Separately, the State Department announced that starting 30 June 2020 it would end exports of US‑origin defence equipment to Hong Kong and take steps toward imposing the same restrictions on exports of US defence and dual‑use technologies to Hong Kong as it does for such exports to mainland China.
Recommendations for Hong Kong Companies
EAR violations may be subject to both criminal and administrative penalties. Under the terms of the Export Control Reform Act (ECRA), penalties can include up to 20 years imprisonment, as well as fines of up to US$1 million for every violation. Administrative monetary penalties can be as high as US$300,000 per violation or twice the value of the transaction, whichever is the greater. The maximum, administrative monetary penalty maximum is also adjusted in line with inflation on an annual basis.
Transgressors may also be subject to denial of export privileges, which prohibits them from any participation in any transaction within the remit of the EAR. Furthermore, it is unlawful for other businesses and individuals to participate in any way in an export transaction subject to the EAR in association with a company or individual whose export privileges have been revoked.

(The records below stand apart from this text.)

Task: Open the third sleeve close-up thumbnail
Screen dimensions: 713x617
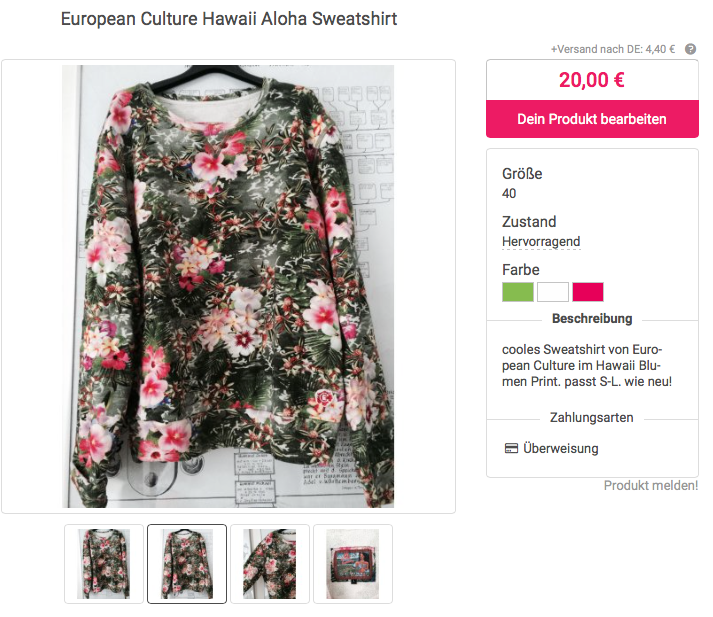Action: point(270,564)
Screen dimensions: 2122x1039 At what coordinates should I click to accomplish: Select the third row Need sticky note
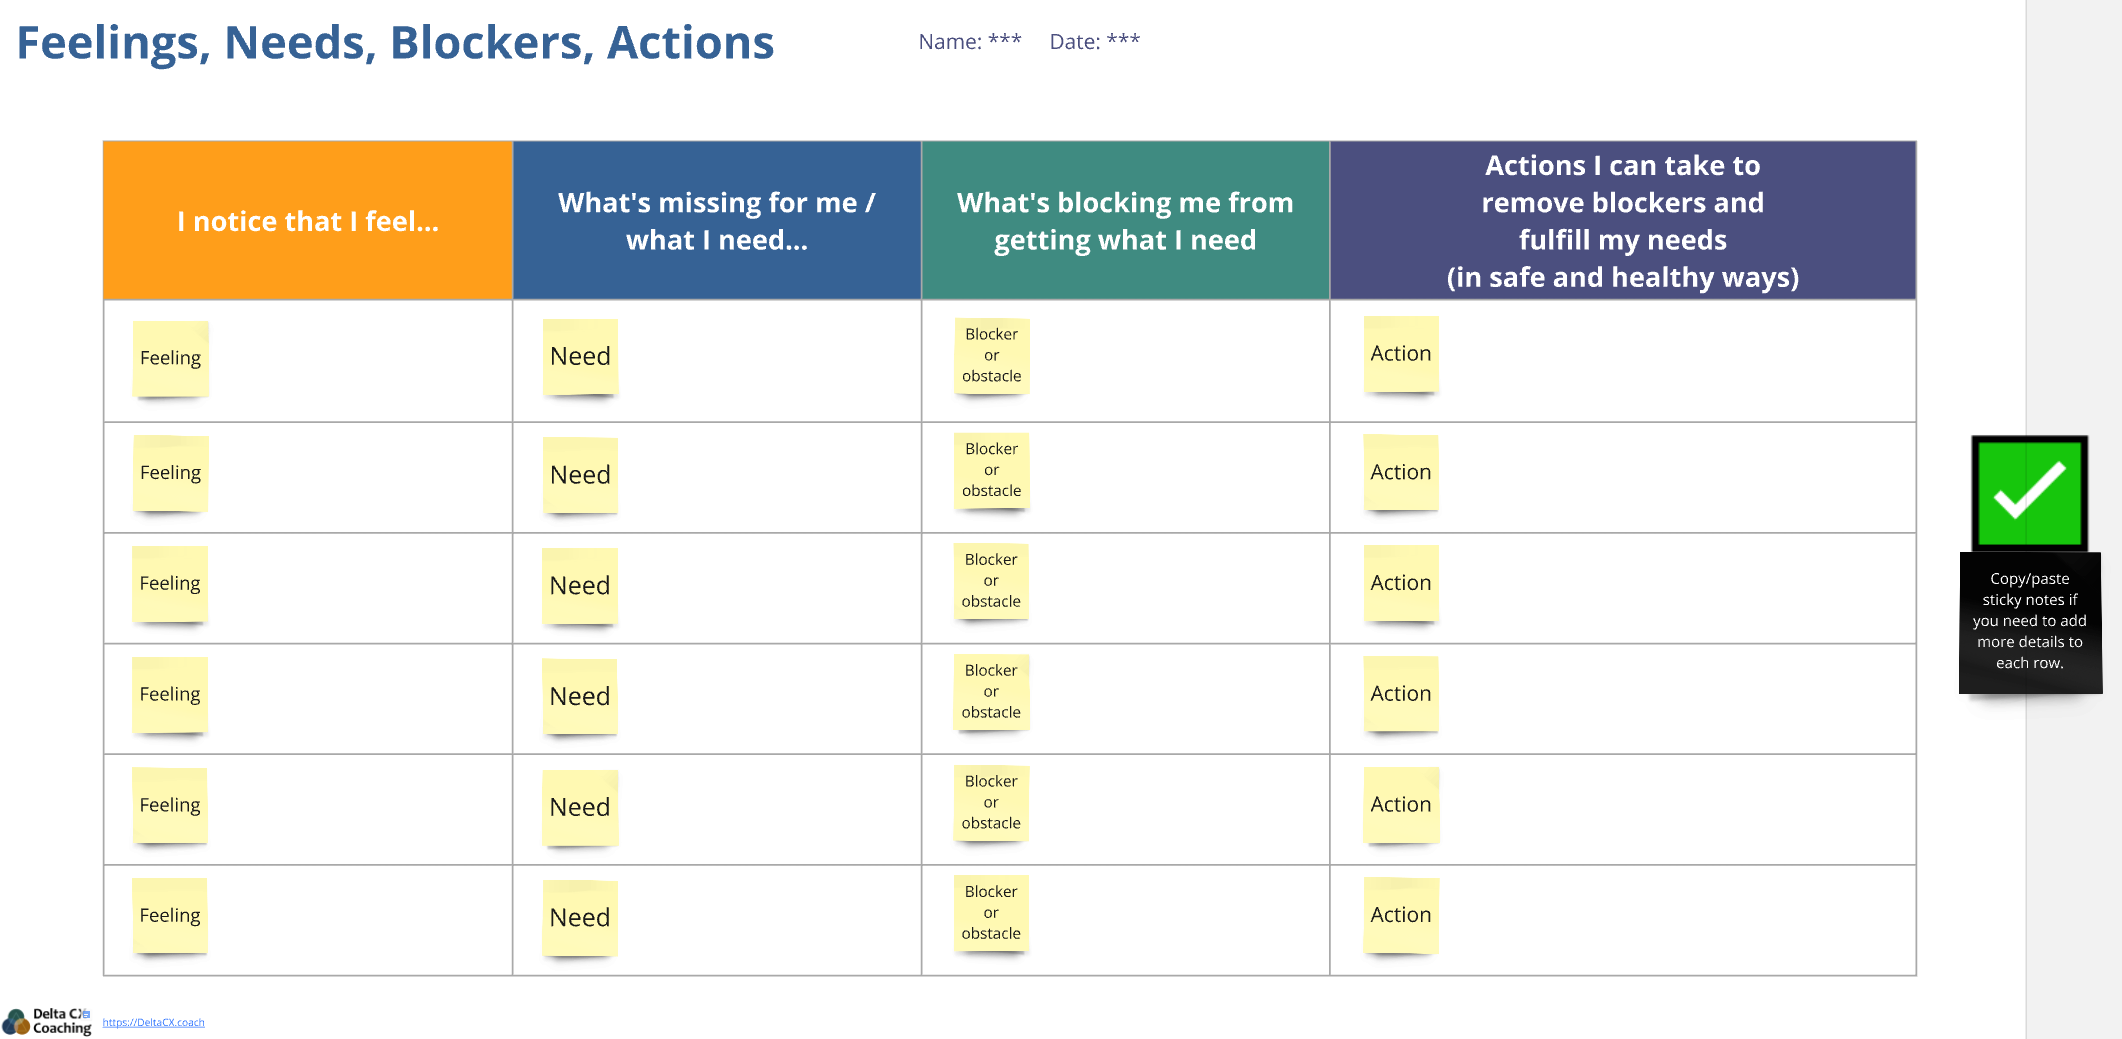[580, 586]
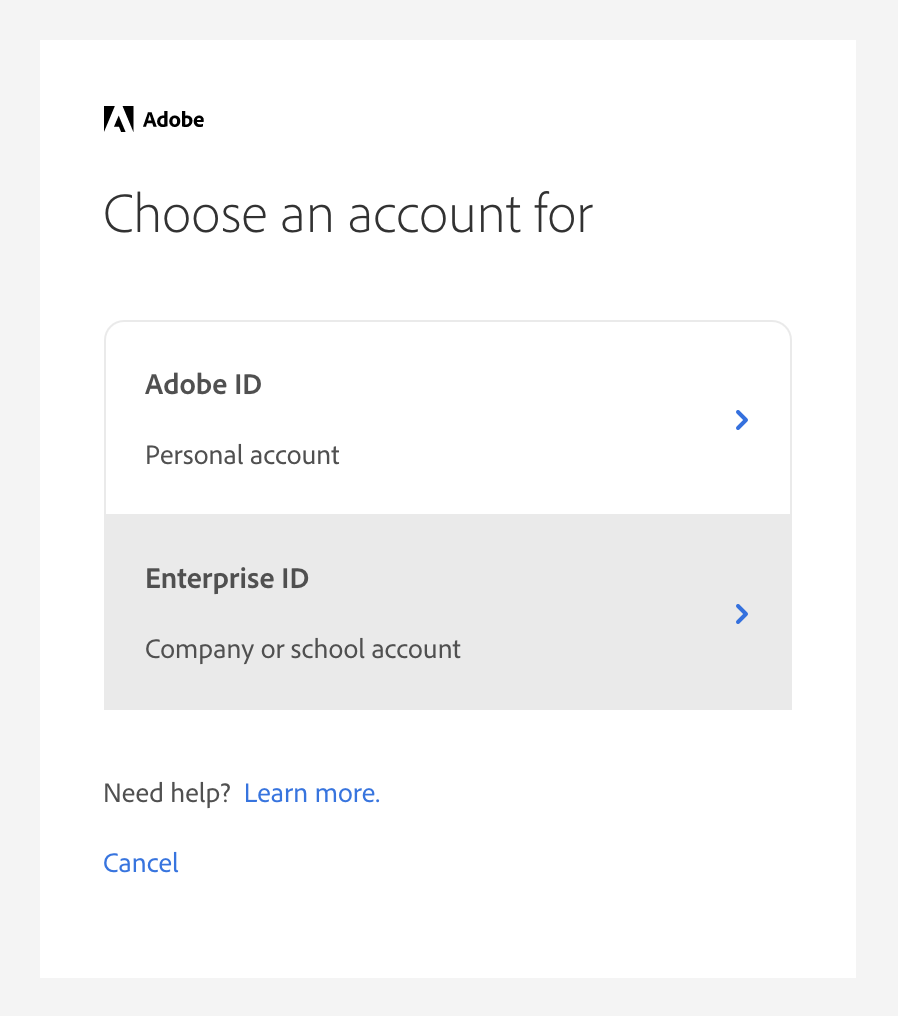
Task: Cancel the account selection
Action: click(x=141, y=863)
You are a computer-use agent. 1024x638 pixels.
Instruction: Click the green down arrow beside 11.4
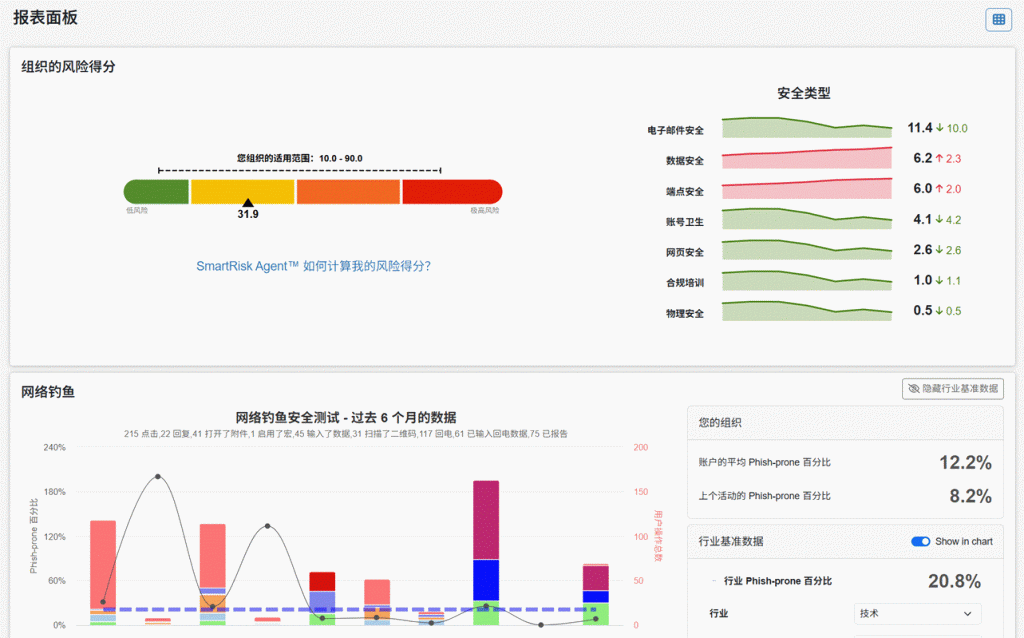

To avoid becoming involved in potential violations, companies should consider focusing on a few key factors when assessing US export controls risks. They should screen transaction partners through a private Restricted Party List (RPL) screening service or the web‑based Consolidated Screening List (CSL).
Companies should also review and understand whether their traded items (commodities, software and technology) are subject to US jurisdiction. The EAR regulations include all items in the US, including if the goods are in a US foreign‑trade zone or moving in transit through the US from one country to another.
Furthermore, foreign‑made commodities that incorporate controlled US‑origin commodities, are “bundled” with controlled US origin software, or are commingled with US origin software or foreign‑made technology that is commingled with controlled US‑origin technology are covered as well. Foreign‑made items that are not made in the US or of US origin (e.g., produced, refurbished, assembled or upgraded in the US) may still be subject to the EAR by nature of the de minimis or direct product rules, while for certain controlled products there is no de minimis level.
A non‑US‑made item, for example, may be subject to the EAR when more than 10% or 25% of its value consists of “controlled” US‑origin content (depending on the classification of the exported product) or when the item has been made from US‑origin technology controlled for national security reasons. Items subject to the EAR may not be transferred to prohibited destinations or prohibited end‑users and are subject to end‑use controls.
Since the rules governing export controls with respect to Hong Kong are evolving as the Trump administration and US Congress may continue to propose new measures, Hong Kong companies having close business ties with the US should better manage the risk through explicit contractual allocation of obligations such as the inclusion of termination and exit rights when a counterparty falls victim of export control violations or sanctions.
Meanwhile, companies shall also consider putting in place a robust compliance programme, including screening of employees, contractors, customers, products and transactions, and implementation of compliance safeguards throughout the export life‑cycle, including for product development, jurisdiction, classification, sales, license decisions, supply chain management, servicing channels and post‑shipment activity.
To minimise compliance gaps, companies, aside from adherence to record‑keeping requirements, should conduct regular compliance monitoring and periodic audits and assessments, while devising contingency plans, especially when making key business decisions such as merger and acquisition.